Tem me chamado atenção recentemente a quantidade de manchetes nos jornais de grande circulação, no Brasil e no exterior, falando sobre a redução expressiva ou até extinção do trabalho à distância. Aparecem nestas reportagens, empresas de destaque no mundo da tecnologia como Google, Zoom, Meta e muitas outras.
Executivos responsáveis pelo capital humano destas empresas assumem diferentes posições como implementação do trabalho híbrido (1,3,1 ou outros), redução total do trabalho à distância ou novas contratações com jornada de trabalho totalmente presencial. Qualquer que seja a posição das empresas, fica bastante claro que o trabalho totalmente à distância vem sendo descartado ou drasticamente reduzido.

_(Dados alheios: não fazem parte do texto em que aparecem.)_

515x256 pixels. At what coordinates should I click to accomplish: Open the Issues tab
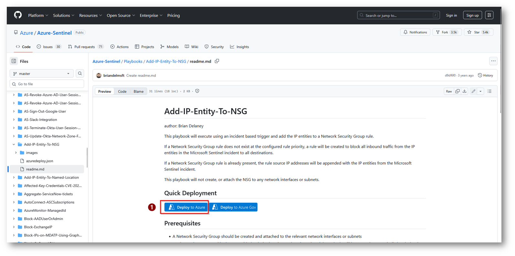coord(48,47)
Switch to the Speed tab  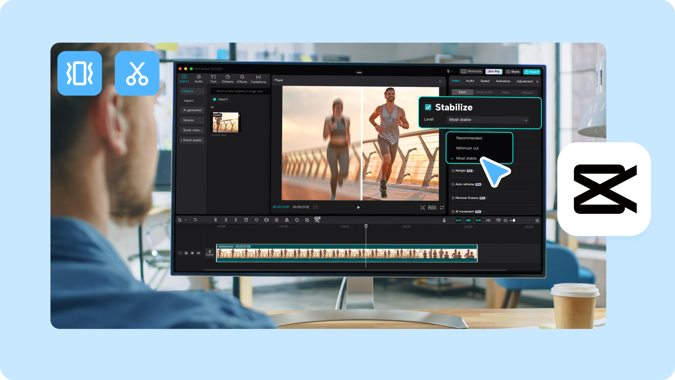tap(485, 81)
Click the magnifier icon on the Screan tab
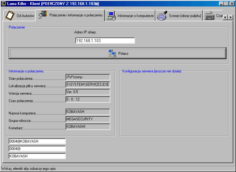This screenshot has width=236, height=172. pyautogui.click(x=162, y=15)
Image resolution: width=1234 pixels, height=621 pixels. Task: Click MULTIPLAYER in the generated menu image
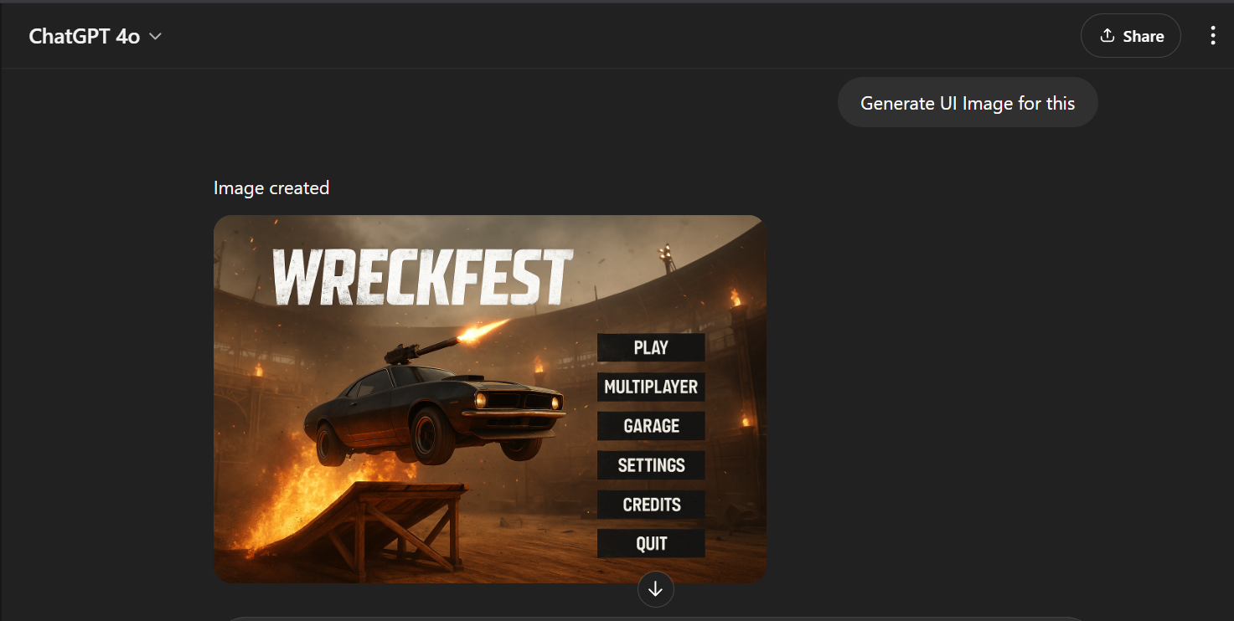tap(651, 387)
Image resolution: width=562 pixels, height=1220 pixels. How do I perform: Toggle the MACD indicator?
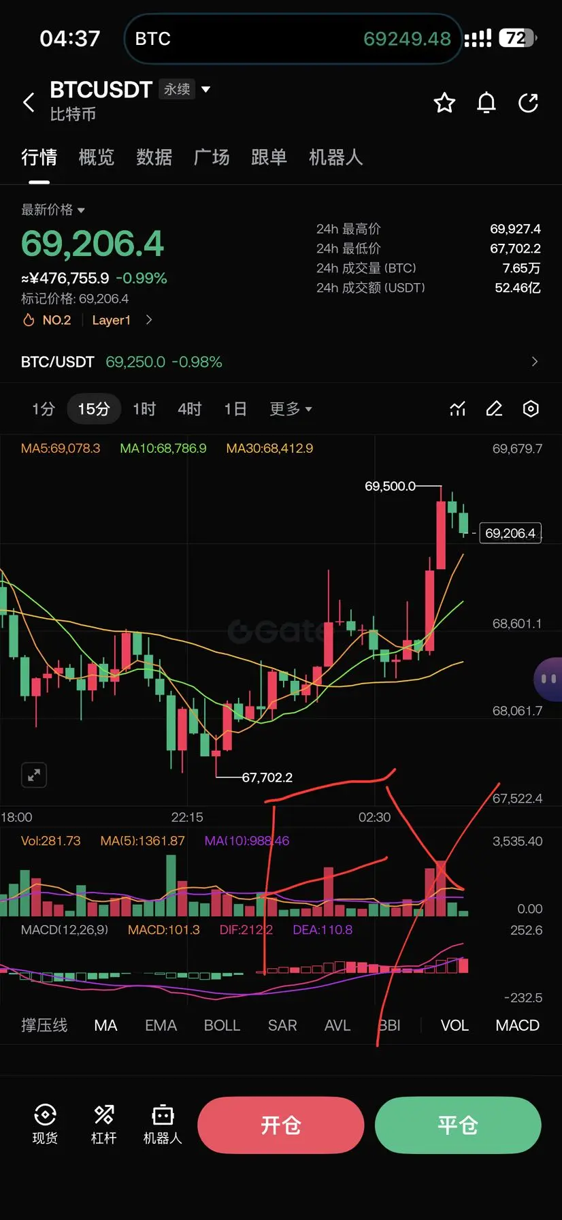517,1025
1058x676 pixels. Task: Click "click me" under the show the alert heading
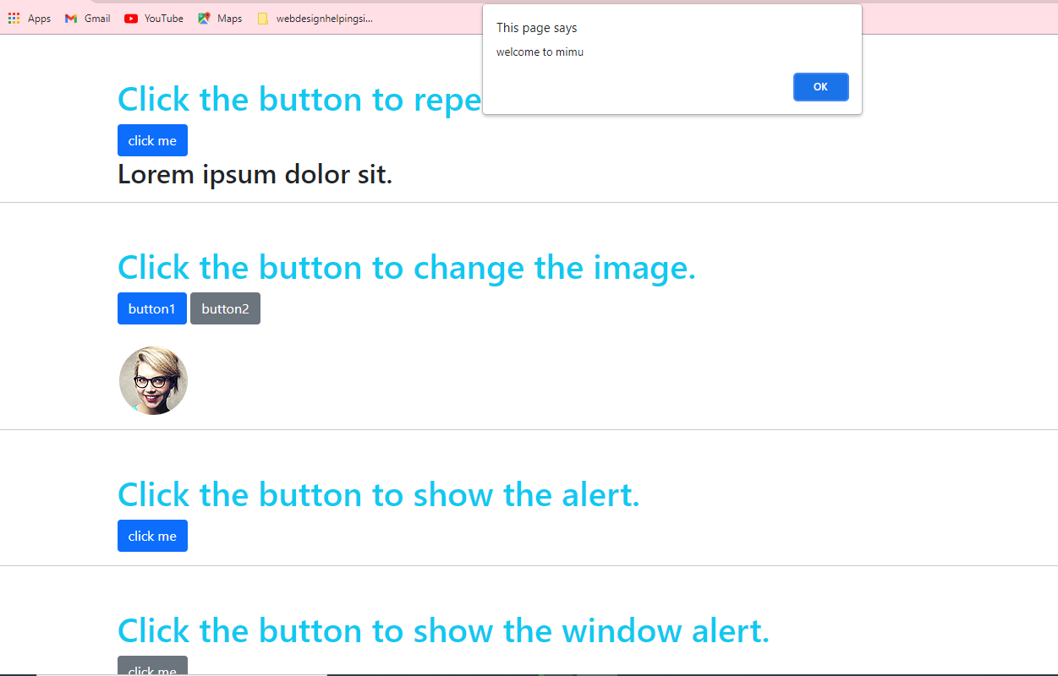pyautogui.click(x=152, y=536)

Ao mesmo tempo, incorporou-se na rotina das organizações reuniões à distância como um fator de ganho de produtividade e tempo, principalmente, entre clientes e fornecedores, fóruns colaborativos, reuniões entre “sites” de diferentes países, etc.
Adicionalmente e “à boca pequena”, ouvimos e participamos de várias conversas em que relembramos empresas ou conhecidos que permitiram (ou se permitiram), mudar de cidade, muitas vezes saindo dos grandes centros para condomínios afastados ou no litoral, numa busca por qualidade de vida. Ou ainda, da propagada possibilidade de montar equipes globais e contratar profissionais de diferentes países, que agora, são pouco comentadas ou até, consideradas. O que será destes contratos de trabalho?
O que aconteceu para retrocedermos tão rápido?
Onde está o “novo normal”?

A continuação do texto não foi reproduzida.